CFD Simulations

Recently CFD simulations have been used with realistic inflow turbulence, and the results show potential for complementing wind tunnel testing to better predict wind-induced loads at full-scale. When the boundary conditions are controlled in a more realistic way, by using a virtual boundary-layer wind tunnel as the computational domain and including all the floor roughness elements incorporated in the test model, i.e. ‘apple to apple’ comparison between the CFD and the experimental results, the CFD results are very close to those obtained by physical testing. However, CFD simulations have the advantages of not incorporating instruments and hence eliminating their interference effects on the test object. CFD simulations allow for full-scale modeling, which is a challenge with physical experiments in artificial winds, lacking fully developed turbulence with a realistic integral length scale. Nevertheless, one main shortcoming of a CFD based approach is being computationally costly to predict peak loads on structures under turbulent flows. When a relatively accurate turbulence model like Large Eddy Simulations (LES) is incorporated into the numerical modeling at high Reynolds number, the CFD simulations may need high performance computing capabilities. This challenge, coupled with the costly commercial CFD license for parallel computing is limiting CFD for design wind load evaluation in practice. Wind tunnel experiments still remain an economic choice compared to CFD simulations, for wind load applications. However, concurrent CFD studies provide additional opportunities to explain/augment wind tunnel studies.

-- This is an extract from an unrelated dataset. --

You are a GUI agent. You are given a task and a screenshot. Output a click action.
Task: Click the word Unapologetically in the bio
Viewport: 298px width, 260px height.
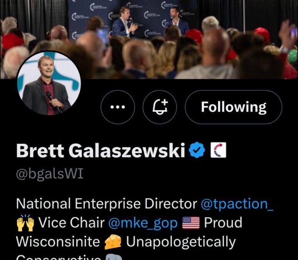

CFD simulations allow for full-scale modeling, which is a challenge with physical experiments in artificial winds


CFD with LES turbulence closure is implemented on a scale 1:1 prototype building. A proximity study was executed computationally in CFD with LES that suggests new recommendations on the computational domain size, in front of a building model, apart from common RANS-based guidelines (e.g., COST and AIJ). Our findings suggest a location of the test building, different from existing guidelines, and the inflow boundary proximity influences pressure correlation and reproduction of peak loads. The CFD LES results are compared to corresponding pressures from open jet, full scale, wind tunnel, and the ASCE 7-10 standard for roof Component & Cladding design. The CFD LES shows its adequacy to produce peak pressures/loads on buildings, in agreement with field pressures, due to its capabilities of reproducing the spectral contents of the inflow at 1:1 scale.